The Bad Days
Hey all, Reid here. I invited Meghan to do a blog post because we’re doing similar things these days and I wanted to cross promote our causes to our audiences. Additionally, the blog post she writes below her intro is something that I think will speak to a lot of us with Crohn’s disease or Ulcerative Colitis. Here’s Meghan…
So you’re reading this, probably wondering who I am, and why the heck I’m posting here. Well, first of all I’m Meghan, and I’m an Epileptic (“Hi, Meghan”). I have intractable epilepsy, and I’ve had it since I was a kid. I’ve been on more medicines than I’d like, and some days I’m barely able to function but the fact is I’m here, and I’m fighting.
I’ve known Reid through the inner workings of the interwebs since what seems like the dawn of time. Both of us recently realized that we’re in similar situations through the joy that is Facebook. We’re both raising money, we’re both fighting for cures. We are in the same shoes, just different colors. I’m not going to repeat my story, as you can read it on my blog and you can read more about my fundraiser here.

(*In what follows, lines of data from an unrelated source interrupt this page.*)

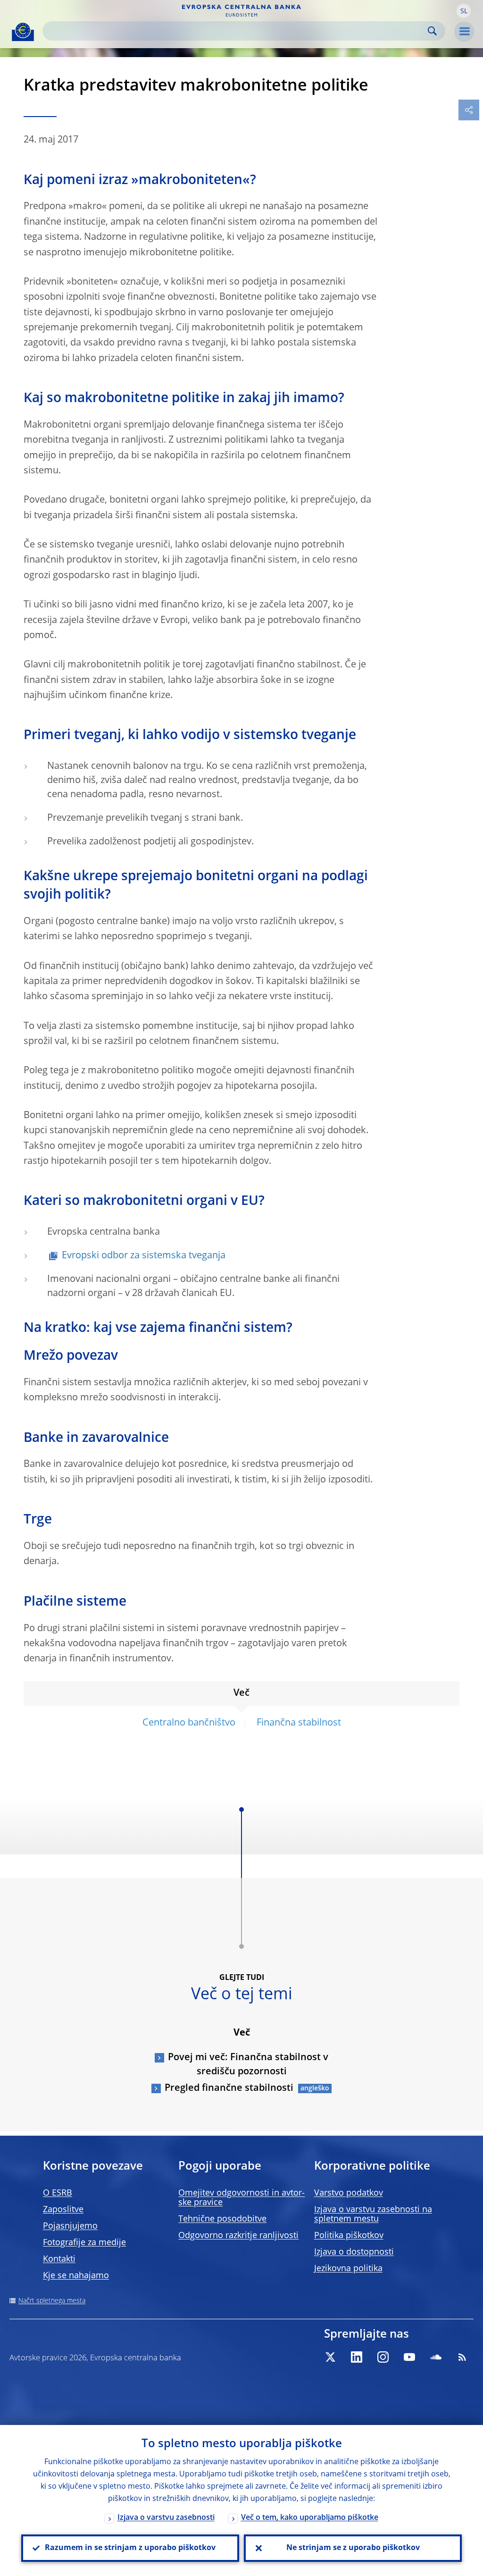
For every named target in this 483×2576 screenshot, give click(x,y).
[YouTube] (409, 2357)
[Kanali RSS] (462, 2357)
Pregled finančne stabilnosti (229, 2088)
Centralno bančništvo (188, 1723)
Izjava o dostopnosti (354, 2252)
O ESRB (57, 2193)
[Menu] (464, 32)
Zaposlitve (63, 2210)
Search (432, 31)
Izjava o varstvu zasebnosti (166, 2518)
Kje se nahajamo (76, 2276)
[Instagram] (383, 2357)
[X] (330, 2357)
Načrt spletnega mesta (51, 2301)
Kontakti (59, 2259)
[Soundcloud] (436, 2357)
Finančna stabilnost (299, 1723)
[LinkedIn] (356, 2357)
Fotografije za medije (84, 2243)
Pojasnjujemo (70, 2226)
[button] (464, 11)
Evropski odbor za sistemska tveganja (143, 1256)
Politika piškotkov (348, 2235)
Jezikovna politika (348, 2269)
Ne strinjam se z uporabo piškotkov (353, 2548)
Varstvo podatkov (348, 2193)
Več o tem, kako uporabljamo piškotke (309, 2518)
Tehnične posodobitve (222, 2219)
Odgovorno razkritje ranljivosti (238, 2235)
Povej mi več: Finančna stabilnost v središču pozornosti (248, 2065)
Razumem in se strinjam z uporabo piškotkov (130, 2548)
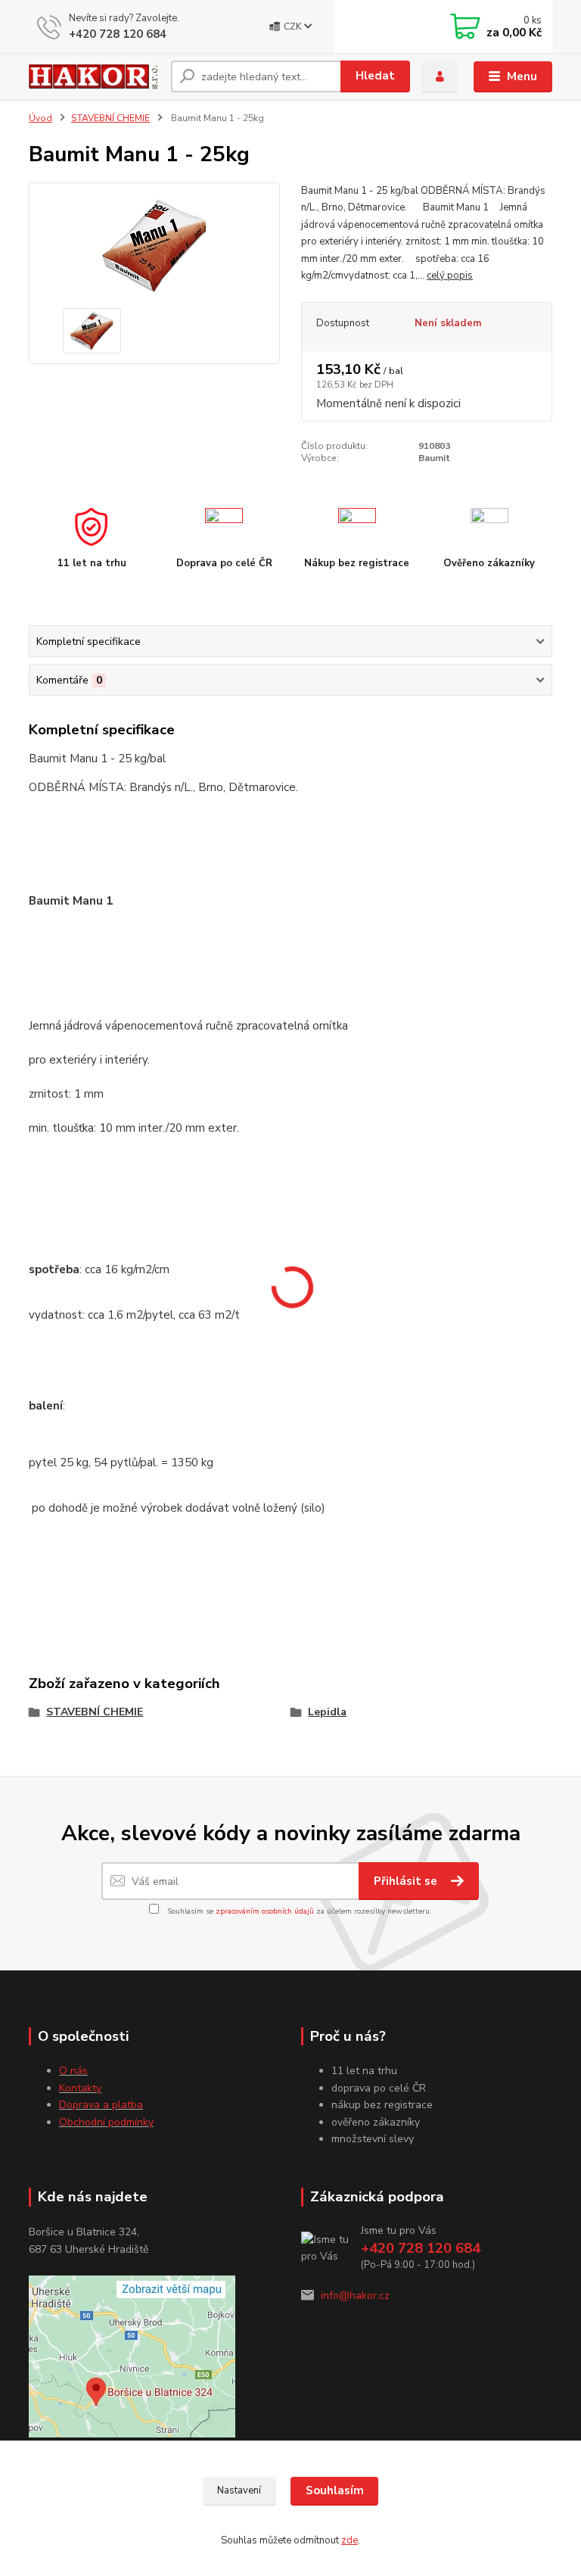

Some days are good, some days are bad. The good days are wonderful. You get to enjoy time with your friends, smile, laugh and know that it’ll be OK. The bad days you really feel the urge to just sleep the world away, and you pray that maybe tomorrow will be a good day.
Yesterday, well yesterday was a bad day. I had gotten home, and then… Well I don’t remember a lot of the evening. I ate, and then the seizures started rolling in. I said something on Twitter about it. My mom says she called. I slept. I slept a lot. 11pm rolls around and I decide to make my way up to bed. My legs were wobbly, I was wandering around like a staggering drunk.
To be honest, at some point I should have gone to the ER. I should have let them look at me. Make sure I wasn’t going brain dead or something stupid. Only problem with that is, they don’t know what to do with me. I can’t take Ativan anymore, their weapon of choice… So what? They stare at me while I feel miserable, and I feel even more miserable because I’m in an ER with blood taken and needles everywhere.
Knowing there’s nothing that they can do. Knowing that the best they can offer is next to nothing. That’s a kind of nightmare no one deserves. I mean, most people when they get sick they can go to a doctor, be given a pill and go home. They may not feel better immediately, but a few days they could. Even cancer patients have treatments. But there’s not much they can do with me. Not much other than use me as a pin cushion.
Today, I should stay in bed. I should watch some Netflix & sleep. But I refuse to give up my day because yesterday was a bad day. I refuse to let that happen. Today could be a good day, if I give it a chance.